In the era of interferon, the use of the word, cured, was anathema. In its place stood the designation, Sustained Virological Response, or SVR. So elusive was cure, that some renowned doctors suggested a HCV RNA viral load test at five years post-treatment, to make sure hep C viral activity had forever ceased. Relapse after IFN/RBV therapy was somewhat common, causing patients to worry for years after successful treatment. Nobody was ever cured. At best, a patient achieved either SVR, or referred to themselves as undetectable. The world of HCV was full of speculation as to the mystery of what caused late relapse. How could an IFN patient show no signs of virus for 36 weeks and then, 12 weeks later, after therapy was terminated, test positive for viral load? Some indicator of prediction was missing. It seemed that the most accurate predictor of successful treatment was EVR, or Early Virological Response: A 2-log10 drop in viral load at week 12. This was eventually replaced with RVR, or Rapid Virological Response: the same drop by week 4. Even after these criteria were in place, patients were still experiencing viral breakthrough and relapse. Several years ago, the culprit was finally identified.
The hepatitis C virus is divided into regions. The two regions most familiar to patients are the protease and the polymerase. These regions are, of course, much smaller than the whole virus, and cannot be seen with anything but an electron microscope, a hugely expensive piece of equipment. Back in the days of interferon therapy, a patient could be tested only for the antigen that identified the presence of the entire RNA strand of the virus. PCR eventually became sensitive for as little as 5 copies of HCV. Patients still relapsed after a 48-week SVR, even at this level of testing sensitivity (rumor has it that some of these relapses were actually re-infections). It is important to know that interferon does not target the virus itself. It enlists and enhances the body’s own immune system to conquer HCV. Also, it should be noted that no drug can confer immunity to the virus. Anyone who is declared hep C free can become re-infected through continued risky behavior. Taking all of this into consideration, researchers began investigating the separate regions of HCV, especially those regions they believed responsible for viral replication – stop replication, stop the virus. This would mean not only attacking the virus itself, but targeting specific, sub-microscopic regions of HCV.

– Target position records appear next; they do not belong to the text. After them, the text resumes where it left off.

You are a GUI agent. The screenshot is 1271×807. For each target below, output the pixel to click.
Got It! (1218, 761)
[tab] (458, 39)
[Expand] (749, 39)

Today, there are medicines that do exactly that. They’re known as Direct-Acting Antivirals, or DAAs. These early drugs still required IFN/RBV to work, and gave G-1, treatment-experienced patients only a 50/50 chance of success, with a potential for creating resistance to future DAAs. Protease inhibitors didn’t work by themselves, and polymerase inhibitors targeted the wrong protein, known as NS5B. When a patient using these drugs became undetectable for HCV, their status was still SVR – never cured – relapse was still a possibility, even after the destruction of NS5B. (Note: NS stands for non-structural protein). Pharmas offered either a protease inhibitor (NS3-4), or a polymerase inhibitor. No one was using both.
Enter AbbVie, Gilead Sciences, and Merck. Scientists had finally discovered the real culprit behind viral replication, a region of the viral polymerase known as NS5A. Even fragments of NS5A left behind after apparently successful treatment contained enough information to build a virion from scratch. After IFN/RBV treatment, there was no test for NS5A fragments, but that region of the virus was the most susceptible to forming resistant mutations, also known as polymorphisms. The latest and best drugs target NS5A, and include a protease inhibitor as well. This combination therapy heralded an exciting new phase of treatment. Even with these new drugs, there have been cases of viral breakthrough and relapse, but overall success rates have climbed into numbers once thought impossible, mainly because of the accuracy with which they are able to destroy that replicating protein.
Suddenly, a new word emerged along with the more powerful protein inhibitors: Cured, a word that takes some getting used to. Cured means exactly that, and the new DAAs deliver that hope – that reality. HCV patients can use that word with confidence – when every vestige of NS5A is swept from the human body, the virus can no longer survive. Think of NS5A as a set of instructions for building the virus. Without genetic instructions, one might as well tear up the instructions for a complicated piece from IKEA. What does this mean to our community? It means that cured is cured – for life. The new drugs come with a success rate of better than 90%. Of course, no current drug can confer immunity to hepatitis C. If a patient engages in risky behavior, such as injecting drugs with with used, dirty needles, re-infection awaits. This is why we must support harm reduction programs, rehabilitation, and needle exchange. We need local governments to embrace programs that work. We need a new attitude of securing the public health, and that with moral imperative.
In the meantime, remember: cured means cured. There is no hocus-pocus here – only proven science. Patients can now rest assured in knowing that as long as they avoid risky behavior, their worst fears will never come true.